А стало быть, тот, кто ее расспросит, сможет определить где твое убежище, где ты на самом деле живешь».
Это было правильно, это было разумно. Вот только он уже знал, что зову рассудка в данном случае он не последует. А, кроме того, эта проводница его и так запомнила. Уже. Так какая разница, если она запомнит его чуточку лучше?
Андрей мысленно себе подмигнул.
Все правильно. Охотник на тропе войны. Вот только не сейчас, немного погодя, часика через три, когда другие пассажиры немного подуспокоятся.

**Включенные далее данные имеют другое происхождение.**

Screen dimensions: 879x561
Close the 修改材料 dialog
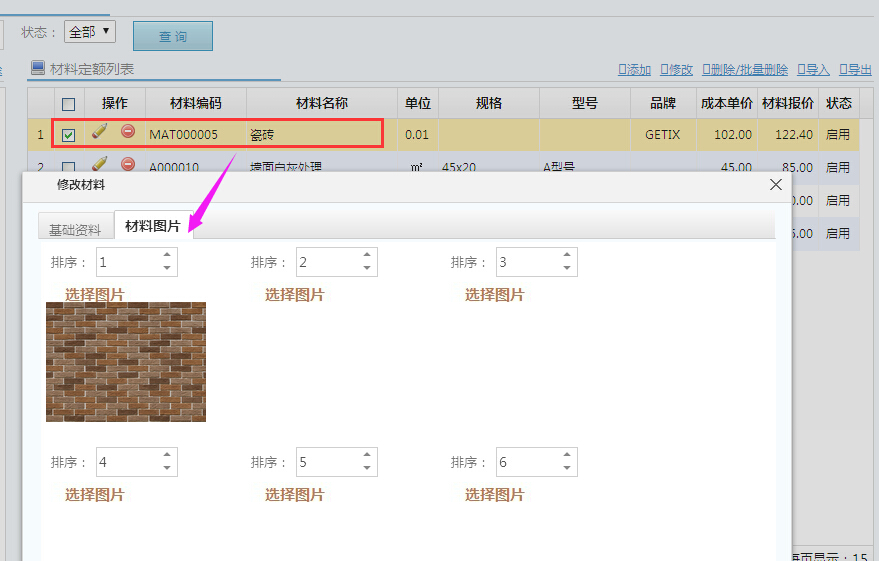point(776,185)
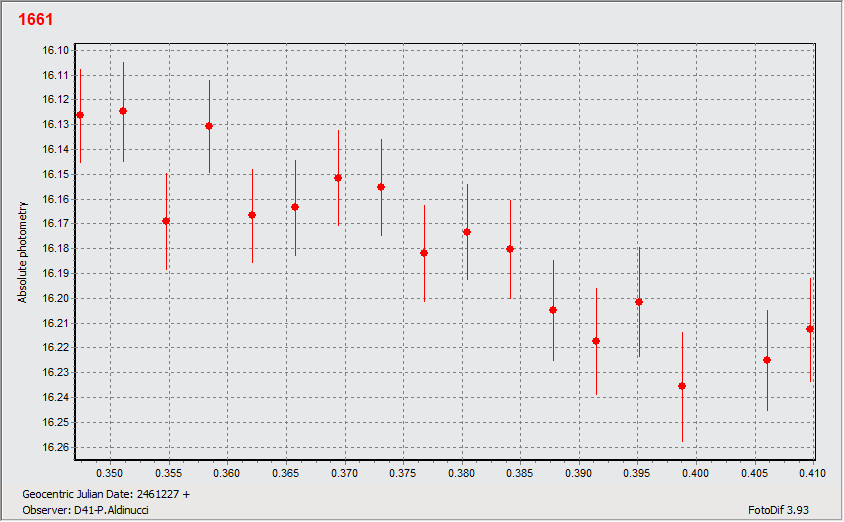Click the 16.20 y-axis tick label
The width and height of the screenshot is (844, 522).
click(x=55, y=298)
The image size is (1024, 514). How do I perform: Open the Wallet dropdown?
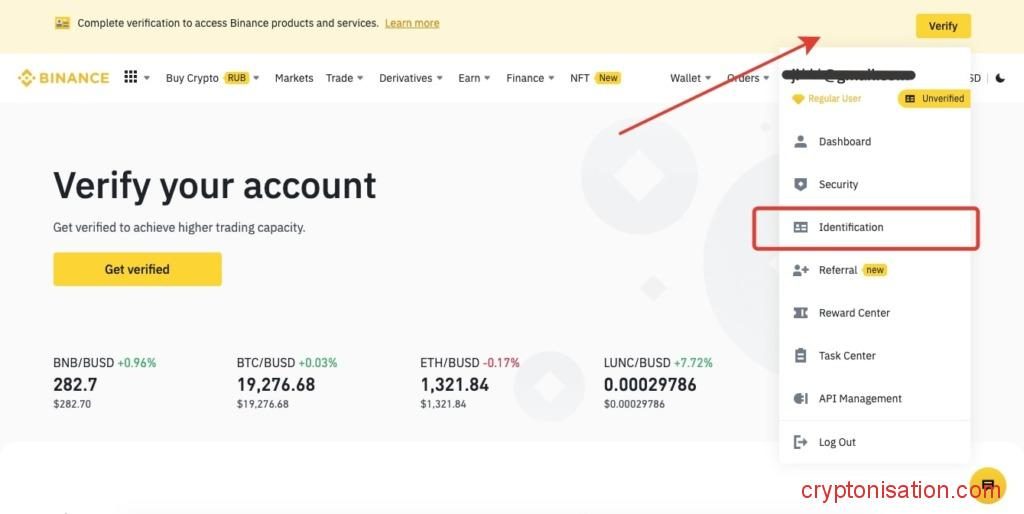point(691,78)
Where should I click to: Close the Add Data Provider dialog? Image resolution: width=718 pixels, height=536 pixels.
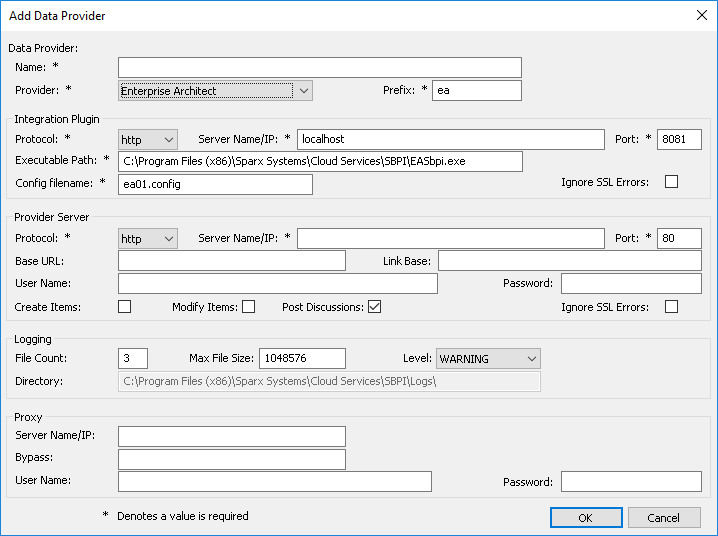[701, 15]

Он допил чай и стал смотреть в окно. Темнело просто катастрофически быстро. Теперь мелькавшие за окном деревья и крохотные разъезды, как правило, состоящие всего из нескольких домиков, казались всего лишь призраками настоящих деревьев и домов. Словно там, за окном, был экран телевизора и кто-то уменьшил яркость почти до минимума.

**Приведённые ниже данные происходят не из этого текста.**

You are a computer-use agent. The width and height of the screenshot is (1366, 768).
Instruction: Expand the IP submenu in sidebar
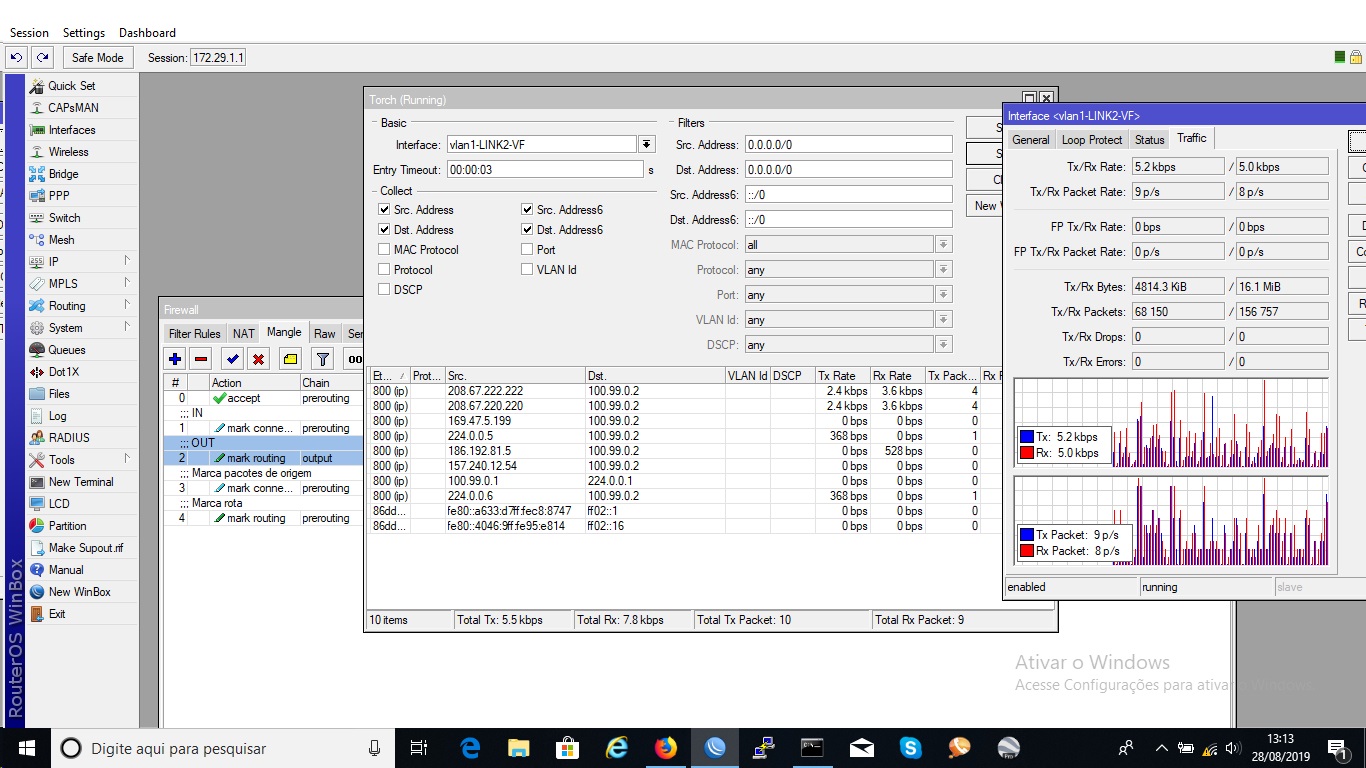127,262
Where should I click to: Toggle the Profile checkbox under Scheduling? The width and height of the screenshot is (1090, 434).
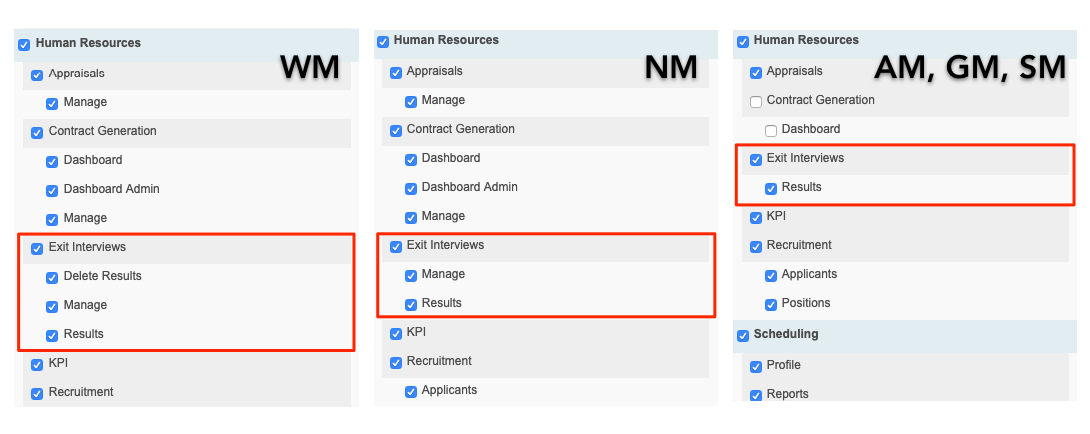[x=756, y=367]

В коридоре то и дело слышались шаги, неясные возгласы. Наступило время, когда большинство пассажиров вагона, вдруг оживившись, заторопились либо в туалет, либо за чаем, либо в тамбур — покурить. Через полчаса они сядут ужинать. Вытащат завернутых в газету, похожих на хорошо разрисованные муляжи из анатомического кабинета вареных куриц, неизменную колбасу, соленые огурчики, сплющившиеся, жирные пирожки. И будут их поглощать. И будут от этого счастливы. Потому что будут делать то, что нужно, в нужное время и в нужном месте. И в этом для них смысл жизни.
«И поэтому бог с ними, со всеми. Не стоит об этом думать, — сказал себе Андрей. — Это их жизнь, и мне до них нет никакого дела. Совершенно никакого. Лишь бы они меня не трогали. А уж я их не трону, это точно. Мне это ни к чему».